■ What is expected
Everything in the records must be copied exactly, apart from the pictures.

◇ ◇ ◇

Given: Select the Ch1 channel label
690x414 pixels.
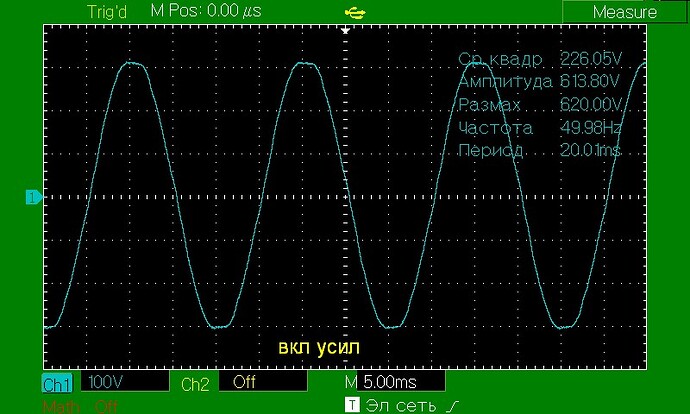Looking at the screenshot, I should click(57, 384).
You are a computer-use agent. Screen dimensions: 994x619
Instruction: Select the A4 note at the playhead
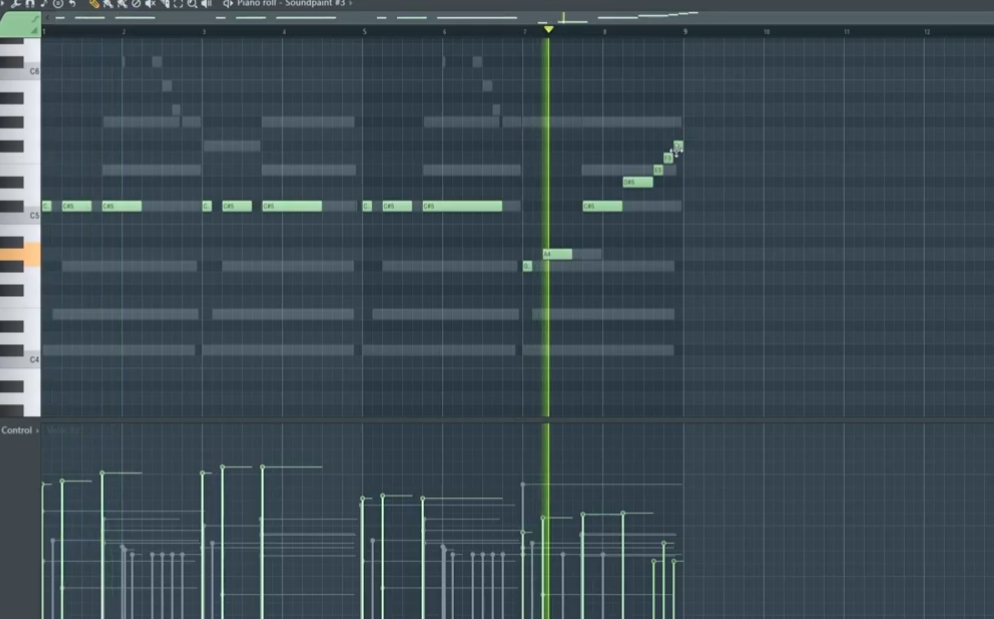pos(557,254)
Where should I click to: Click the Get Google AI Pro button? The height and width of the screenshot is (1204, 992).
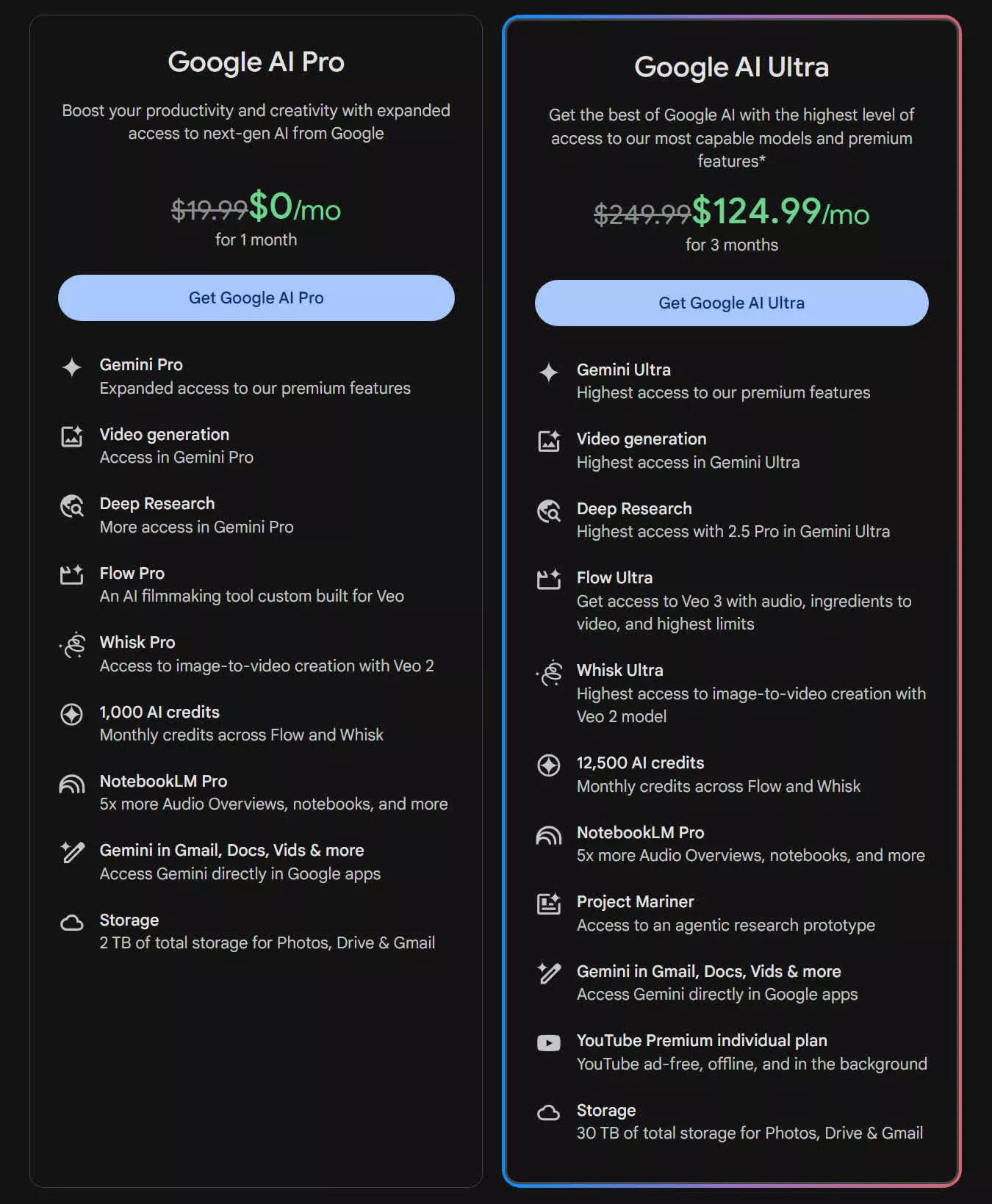(x=256, y=298)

◇ ◇ ◇

■ Result
Given: Select the Ch1 channel label
690x414 pixels.
Looking at the screenshot, I should click(57, 384).
You are a computer-use agent. Screen dimensions: 994x619
Instruction: Select the A4 note at the playhead
pos(557,254)
Where should I click to: Click the Get Google AI Pro button? The height and width of the screenshot is (1204, 992).
(x=256, y=298)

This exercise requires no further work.